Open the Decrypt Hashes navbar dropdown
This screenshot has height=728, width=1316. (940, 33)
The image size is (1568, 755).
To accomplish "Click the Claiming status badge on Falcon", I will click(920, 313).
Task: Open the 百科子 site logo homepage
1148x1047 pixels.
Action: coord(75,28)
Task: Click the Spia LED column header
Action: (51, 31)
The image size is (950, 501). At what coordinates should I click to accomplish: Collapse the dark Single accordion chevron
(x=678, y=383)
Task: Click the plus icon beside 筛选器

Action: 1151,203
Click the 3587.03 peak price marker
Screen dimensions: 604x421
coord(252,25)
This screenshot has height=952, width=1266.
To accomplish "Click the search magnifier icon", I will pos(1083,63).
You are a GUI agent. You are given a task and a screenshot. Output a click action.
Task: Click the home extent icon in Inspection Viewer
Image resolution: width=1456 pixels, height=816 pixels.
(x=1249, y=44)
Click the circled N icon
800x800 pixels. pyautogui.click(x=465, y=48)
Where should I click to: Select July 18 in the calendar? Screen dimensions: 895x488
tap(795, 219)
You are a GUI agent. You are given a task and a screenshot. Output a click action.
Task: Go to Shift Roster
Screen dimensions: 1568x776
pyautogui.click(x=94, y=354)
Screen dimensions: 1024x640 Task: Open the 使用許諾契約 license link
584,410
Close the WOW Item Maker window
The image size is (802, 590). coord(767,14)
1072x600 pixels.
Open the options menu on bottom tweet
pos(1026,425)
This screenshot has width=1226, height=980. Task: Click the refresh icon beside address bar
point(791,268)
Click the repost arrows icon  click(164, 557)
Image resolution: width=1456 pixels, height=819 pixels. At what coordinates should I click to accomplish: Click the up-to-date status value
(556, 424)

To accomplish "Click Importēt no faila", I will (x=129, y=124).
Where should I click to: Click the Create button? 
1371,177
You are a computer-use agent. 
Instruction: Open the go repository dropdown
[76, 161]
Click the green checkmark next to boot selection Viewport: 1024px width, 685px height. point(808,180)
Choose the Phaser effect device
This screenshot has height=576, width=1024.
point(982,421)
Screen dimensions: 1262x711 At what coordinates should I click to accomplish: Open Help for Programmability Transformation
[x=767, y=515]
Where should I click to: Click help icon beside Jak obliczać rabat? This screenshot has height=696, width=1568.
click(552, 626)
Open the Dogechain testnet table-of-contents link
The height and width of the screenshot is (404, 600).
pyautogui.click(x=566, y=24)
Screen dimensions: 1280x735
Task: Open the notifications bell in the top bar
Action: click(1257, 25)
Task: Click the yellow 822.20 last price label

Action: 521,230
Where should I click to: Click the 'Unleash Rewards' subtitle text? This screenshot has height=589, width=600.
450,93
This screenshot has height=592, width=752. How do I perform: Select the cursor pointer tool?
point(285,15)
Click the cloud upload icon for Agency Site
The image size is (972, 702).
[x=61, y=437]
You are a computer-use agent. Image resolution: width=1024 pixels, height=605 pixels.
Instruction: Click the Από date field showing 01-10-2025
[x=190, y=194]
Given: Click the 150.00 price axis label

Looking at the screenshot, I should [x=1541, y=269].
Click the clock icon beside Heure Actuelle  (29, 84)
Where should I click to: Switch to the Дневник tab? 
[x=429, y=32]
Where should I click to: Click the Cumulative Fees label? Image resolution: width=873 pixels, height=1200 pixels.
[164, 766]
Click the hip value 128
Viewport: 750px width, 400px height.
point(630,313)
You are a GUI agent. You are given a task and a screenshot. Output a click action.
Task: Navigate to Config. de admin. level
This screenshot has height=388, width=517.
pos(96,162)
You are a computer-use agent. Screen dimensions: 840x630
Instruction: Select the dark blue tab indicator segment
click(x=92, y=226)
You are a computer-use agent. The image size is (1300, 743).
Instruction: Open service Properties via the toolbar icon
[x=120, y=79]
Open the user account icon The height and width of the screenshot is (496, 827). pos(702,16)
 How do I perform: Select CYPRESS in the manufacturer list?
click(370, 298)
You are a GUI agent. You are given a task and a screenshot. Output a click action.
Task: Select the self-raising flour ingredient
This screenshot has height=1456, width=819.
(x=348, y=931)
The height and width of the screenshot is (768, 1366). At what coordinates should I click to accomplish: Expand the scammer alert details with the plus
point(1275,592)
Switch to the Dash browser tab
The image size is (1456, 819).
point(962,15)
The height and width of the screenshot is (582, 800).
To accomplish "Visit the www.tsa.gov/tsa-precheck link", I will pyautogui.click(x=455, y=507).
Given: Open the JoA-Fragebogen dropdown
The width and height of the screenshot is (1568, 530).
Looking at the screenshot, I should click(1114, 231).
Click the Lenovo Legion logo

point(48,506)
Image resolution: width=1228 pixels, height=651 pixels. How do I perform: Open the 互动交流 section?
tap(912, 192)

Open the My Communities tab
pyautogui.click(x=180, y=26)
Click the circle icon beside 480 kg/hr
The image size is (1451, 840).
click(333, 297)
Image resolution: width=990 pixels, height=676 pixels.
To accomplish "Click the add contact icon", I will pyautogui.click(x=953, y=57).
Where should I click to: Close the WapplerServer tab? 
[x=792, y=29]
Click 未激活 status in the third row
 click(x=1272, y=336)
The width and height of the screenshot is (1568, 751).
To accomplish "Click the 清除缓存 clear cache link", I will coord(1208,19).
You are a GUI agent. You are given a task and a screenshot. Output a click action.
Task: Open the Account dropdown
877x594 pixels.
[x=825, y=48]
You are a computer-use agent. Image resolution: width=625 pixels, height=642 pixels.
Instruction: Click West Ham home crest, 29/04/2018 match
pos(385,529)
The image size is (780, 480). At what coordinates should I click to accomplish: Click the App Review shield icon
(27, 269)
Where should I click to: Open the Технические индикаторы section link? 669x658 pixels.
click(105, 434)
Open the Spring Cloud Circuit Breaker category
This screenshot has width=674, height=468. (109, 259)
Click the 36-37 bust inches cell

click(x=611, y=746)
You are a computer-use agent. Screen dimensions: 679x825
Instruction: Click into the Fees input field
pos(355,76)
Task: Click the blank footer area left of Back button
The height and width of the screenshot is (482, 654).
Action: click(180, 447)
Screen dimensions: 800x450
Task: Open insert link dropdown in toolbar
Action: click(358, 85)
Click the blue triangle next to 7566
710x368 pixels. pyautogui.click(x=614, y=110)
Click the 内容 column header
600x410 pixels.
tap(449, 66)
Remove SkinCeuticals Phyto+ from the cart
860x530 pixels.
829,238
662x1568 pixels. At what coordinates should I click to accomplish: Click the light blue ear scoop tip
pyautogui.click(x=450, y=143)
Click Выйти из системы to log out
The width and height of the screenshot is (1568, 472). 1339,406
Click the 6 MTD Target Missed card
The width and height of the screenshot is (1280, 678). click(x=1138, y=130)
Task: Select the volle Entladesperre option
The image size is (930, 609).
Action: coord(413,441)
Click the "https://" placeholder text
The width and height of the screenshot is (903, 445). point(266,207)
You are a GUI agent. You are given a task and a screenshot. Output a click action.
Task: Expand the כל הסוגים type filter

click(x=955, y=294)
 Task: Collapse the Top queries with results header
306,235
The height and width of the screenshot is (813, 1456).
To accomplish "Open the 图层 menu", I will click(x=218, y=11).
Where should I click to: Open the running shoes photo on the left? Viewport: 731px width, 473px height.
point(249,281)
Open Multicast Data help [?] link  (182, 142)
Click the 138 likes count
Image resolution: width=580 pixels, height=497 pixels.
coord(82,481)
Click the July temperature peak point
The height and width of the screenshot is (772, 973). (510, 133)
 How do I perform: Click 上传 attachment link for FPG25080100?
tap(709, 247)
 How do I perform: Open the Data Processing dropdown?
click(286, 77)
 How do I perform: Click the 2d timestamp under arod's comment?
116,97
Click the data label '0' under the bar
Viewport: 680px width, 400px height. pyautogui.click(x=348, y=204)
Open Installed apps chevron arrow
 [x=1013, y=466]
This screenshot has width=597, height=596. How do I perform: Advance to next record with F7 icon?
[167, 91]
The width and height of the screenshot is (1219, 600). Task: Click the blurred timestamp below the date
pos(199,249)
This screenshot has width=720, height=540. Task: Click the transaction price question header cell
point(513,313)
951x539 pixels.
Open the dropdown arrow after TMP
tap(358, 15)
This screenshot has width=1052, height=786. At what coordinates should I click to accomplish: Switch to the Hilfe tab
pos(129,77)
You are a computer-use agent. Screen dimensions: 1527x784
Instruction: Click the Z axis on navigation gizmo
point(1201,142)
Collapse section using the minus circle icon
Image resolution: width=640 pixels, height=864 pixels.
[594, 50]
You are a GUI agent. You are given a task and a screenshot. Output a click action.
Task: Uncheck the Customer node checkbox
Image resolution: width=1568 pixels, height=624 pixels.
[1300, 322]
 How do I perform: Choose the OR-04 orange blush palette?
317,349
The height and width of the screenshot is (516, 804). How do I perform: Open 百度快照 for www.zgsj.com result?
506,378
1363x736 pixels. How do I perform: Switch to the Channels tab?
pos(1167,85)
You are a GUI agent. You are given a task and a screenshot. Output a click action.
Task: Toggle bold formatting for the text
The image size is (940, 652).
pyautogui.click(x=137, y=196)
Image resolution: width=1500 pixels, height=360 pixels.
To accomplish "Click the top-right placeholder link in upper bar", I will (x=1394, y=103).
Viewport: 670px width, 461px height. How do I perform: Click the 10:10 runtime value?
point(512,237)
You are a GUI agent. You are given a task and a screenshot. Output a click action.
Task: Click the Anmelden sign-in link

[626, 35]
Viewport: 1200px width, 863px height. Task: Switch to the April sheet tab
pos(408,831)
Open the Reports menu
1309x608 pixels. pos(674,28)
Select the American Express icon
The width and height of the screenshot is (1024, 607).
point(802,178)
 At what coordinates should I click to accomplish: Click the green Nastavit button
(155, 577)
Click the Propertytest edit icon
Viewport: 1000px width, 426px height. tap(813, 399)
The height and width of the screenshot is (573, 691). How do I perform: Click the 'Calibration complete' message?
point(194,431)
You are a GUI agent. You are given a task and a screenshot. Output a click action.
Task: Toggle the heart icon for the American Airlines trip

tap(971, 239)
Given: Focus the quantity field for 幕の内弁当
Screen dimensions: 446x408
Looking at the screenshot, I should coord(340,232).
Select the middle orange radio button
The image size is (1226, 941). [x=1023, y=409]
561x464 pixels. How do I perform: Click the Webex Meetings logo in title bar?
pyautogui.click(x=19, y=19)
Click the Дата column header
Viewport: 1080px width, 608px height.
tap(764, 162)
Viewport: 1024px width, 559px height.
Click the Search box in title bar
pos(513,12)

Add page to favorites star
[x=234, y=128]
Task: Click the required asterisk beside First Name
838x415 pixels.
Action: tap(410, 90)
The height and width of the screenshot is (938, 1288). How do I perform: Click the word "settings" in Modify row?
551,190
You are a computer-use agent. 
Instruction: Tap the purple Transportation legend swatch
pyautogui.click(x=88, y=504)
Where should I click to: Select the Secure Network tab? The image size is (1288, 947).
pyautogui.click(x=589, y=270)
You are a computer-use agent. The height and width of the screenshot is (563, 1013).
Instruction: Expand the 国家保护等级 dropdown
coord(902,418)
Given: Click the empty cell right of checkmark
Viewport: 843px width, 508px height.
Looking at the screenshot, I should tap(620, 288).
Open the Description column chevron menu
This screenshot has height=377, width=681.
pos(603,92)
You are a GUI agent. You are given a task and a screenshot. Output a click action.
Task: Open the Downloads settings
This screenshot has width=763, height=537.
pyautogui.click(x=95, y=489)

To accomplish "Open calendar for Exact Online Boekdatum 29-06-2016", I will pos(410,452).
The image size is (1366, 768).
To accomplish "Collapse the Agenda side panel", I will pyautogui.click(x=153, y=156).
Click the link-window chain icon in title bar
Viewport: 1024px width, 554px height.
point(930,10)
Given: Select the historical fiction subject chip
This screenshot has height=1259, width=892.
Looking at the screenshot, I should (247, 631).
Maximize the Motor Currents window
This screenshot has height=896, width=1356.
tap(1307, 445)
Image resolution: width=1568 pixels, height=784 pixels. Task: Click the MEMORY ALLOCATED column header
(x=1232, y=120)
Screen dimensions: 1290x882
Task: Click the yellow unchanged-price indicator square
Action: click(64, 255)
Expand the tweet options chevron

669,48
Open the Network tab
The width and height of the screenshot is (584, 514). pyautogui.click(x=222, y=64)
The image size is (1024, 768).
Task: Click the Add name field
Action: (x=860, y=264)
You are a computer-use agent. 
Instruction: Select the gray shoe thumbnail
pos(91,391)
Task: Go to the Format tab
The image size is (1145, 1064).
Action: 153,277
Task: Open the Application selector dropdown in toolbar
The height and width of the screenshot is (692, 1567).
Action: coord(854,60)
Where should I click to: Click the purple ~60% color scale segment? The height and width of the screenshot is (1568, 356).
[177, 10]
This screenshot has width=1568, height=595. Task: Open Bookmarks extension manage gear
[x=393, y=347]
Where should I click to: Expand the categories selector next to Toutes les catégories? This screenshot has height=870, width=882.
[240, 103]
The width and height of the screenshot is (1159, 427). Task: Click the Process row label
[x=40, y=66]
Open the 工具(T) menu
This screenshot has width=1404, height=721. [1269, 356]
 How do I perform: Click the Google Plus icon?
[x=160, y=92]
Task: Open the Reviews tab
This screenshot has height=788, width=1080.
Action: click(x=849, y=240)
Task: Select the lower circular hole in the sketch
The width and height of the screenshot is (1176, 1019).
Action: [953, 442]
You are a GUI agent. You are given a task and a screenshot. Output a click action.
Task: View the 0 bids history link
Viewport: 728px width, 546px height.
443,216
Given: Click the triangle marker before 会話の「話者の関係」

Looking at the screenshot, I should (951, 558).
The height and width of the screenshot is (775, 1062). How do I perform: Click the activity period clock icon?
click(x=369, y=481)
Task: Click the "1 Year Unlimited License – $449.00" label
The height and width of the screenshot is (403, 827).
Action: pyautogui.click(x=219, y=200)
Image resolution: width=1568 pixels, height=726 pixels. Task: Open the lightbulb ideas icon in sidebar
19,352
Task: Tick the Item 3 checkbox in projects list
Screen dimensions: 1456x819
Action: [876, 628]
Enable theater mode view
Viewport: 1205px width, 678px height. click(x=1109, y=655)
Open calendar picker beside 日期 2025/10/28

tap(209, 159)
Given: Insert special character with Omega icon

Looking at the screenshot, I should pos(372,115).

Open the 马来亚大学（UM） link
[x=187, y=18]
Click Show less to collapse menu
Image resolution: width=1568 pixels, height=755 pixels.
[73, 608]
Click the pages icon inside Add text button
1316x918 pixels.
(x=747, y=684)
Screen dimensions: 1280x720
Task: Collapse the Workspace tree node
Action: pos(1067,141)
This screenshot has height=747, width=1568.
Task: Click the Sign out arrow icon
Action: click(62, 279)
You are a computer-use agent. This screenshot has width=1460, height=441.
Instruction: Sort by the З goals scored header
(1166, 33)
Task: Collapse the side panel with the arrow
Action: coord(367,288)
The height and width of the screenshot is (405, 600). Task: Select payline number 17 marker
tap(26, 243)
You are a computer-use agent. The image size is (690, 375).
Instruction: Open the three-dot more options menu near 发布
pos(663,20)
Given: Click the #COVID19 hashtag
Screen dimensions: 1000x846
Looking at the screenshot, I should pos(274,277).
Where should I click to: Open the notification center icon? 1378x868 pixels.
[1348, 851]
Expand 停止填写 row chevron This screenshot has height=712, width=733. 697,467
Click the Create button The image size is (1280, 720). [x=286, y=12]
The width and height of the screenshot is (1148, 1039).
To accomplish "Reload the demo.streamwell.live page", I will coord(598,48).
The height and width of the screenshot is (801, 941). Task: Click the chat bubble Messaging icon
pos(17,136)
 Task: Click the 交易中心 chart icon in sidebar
□ □ □ □
Copy each line above that contains the word "computer".

You are a computer-use agent. 
You are a computer-use agent. Image resolution: width=1024 pixels, height=605 pixels.
You are a computer-use agent. Screen dimensions: 840x630
You are a computer-use agent. The image size is (1300, 743).
You are a computer-use agent. Image resolution: width=625 pixels, height=642 pixels.
You are a computer-use agent. Screen dimensions: 679x825
You are a computer-use agent. Screen dimensions: 1527x784
You are a computer-use agent. 
You are a computer-use agent. The height and width of the screenshot is (563, 1013).
You are a computer-use agent. 
You are a computer-use agent. This screenshot has width=1460, height=441.
You are a computer-use agent. The image size is (690, 375).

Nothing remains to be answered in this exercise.